- PROVIDED ENTRIES
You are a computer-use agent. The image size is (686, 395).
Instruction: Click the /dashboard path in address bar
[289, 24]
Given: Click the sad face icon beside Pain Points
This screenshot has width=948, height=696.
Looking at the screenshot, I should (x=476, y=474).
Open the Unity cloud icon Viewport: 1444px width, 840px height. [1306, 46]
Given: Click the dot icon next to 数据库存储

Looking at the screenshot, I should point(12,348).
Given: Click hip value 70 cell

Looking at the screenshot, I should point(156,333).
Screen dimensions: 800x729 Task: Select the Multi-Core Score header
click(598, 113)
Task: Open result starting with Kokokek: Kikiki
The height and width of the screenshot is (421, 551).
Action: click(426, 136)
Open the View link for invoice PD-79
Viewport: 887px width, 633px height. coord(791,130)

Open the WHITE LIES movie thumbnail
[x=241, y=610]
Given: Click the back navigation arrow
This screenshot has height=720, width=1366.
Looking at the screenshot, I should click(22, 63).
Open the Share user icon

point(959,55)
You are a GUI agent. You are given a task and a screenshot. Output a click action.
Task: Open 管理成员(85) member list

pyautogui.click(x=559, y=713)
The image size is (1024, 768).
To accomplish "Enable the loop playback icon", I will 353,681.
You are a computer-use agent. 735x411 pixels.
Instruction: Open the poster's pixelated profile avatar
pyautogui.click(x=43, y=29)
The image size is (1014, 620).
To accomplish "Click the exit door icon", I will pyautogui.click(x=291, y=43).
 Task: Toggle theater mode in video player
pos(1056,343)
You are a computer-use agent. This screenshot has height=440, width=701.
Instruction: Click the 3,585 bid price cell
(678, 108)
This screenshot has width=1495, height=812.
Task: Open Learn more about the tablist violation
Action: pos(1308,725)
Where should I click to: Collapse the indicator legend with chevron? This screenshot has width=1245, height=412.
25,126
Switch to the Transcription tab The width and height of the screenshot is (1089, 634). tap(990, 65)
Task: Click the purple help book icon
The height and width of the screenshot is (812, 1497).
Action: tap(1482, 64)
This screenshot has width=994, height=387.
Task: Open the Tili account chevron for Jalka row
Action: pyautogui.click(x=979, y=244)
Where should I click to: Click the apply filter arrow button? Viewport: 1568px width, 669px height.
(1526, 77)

- PROBLEM TO WORK ON
Format the entries above as a numbered list, beginning at the first line and ending with the line that contains "[x=241, y=610]". Leave out blank lines.

- CORRECT OUTPUT
1. You are a computer-use agent. The image size is (686, 395).
2. Instruction: Click the /dashboard path in address bar
3. [289, 24]
4. Given: Click the sad face icon beside Pain Points
5. This screenshot has width=948, height=696.
6. Looking at the screenshot, I should (x=476, y=474).
7. Open the Unity cloud icon Viewport: 1444px width, 840px height. [1306, 46]
8. Given: Click the dot icon next to 数据库存储
9. Looking at the screenshot, I should point(12,348).
10. Given: Click hip value 70 cell
11. Looking at the screenshot, I should point(156,333).
12. Screen dimensions: 800x729 Task: Select the Multi-Core Score header
13. click(598, 113)
14. Task: Open result starting with Kokokek: Kikiki
15. The height and width of the screenshot is (421, 551).
16. Action: click(426, 136)
17. Open the View link for invoice PD-79
18. Viewport: 887px width, 633px height. coord(791,130)
19. Open the WHITE LIES movie thumbnail
20. [x=241, y=610]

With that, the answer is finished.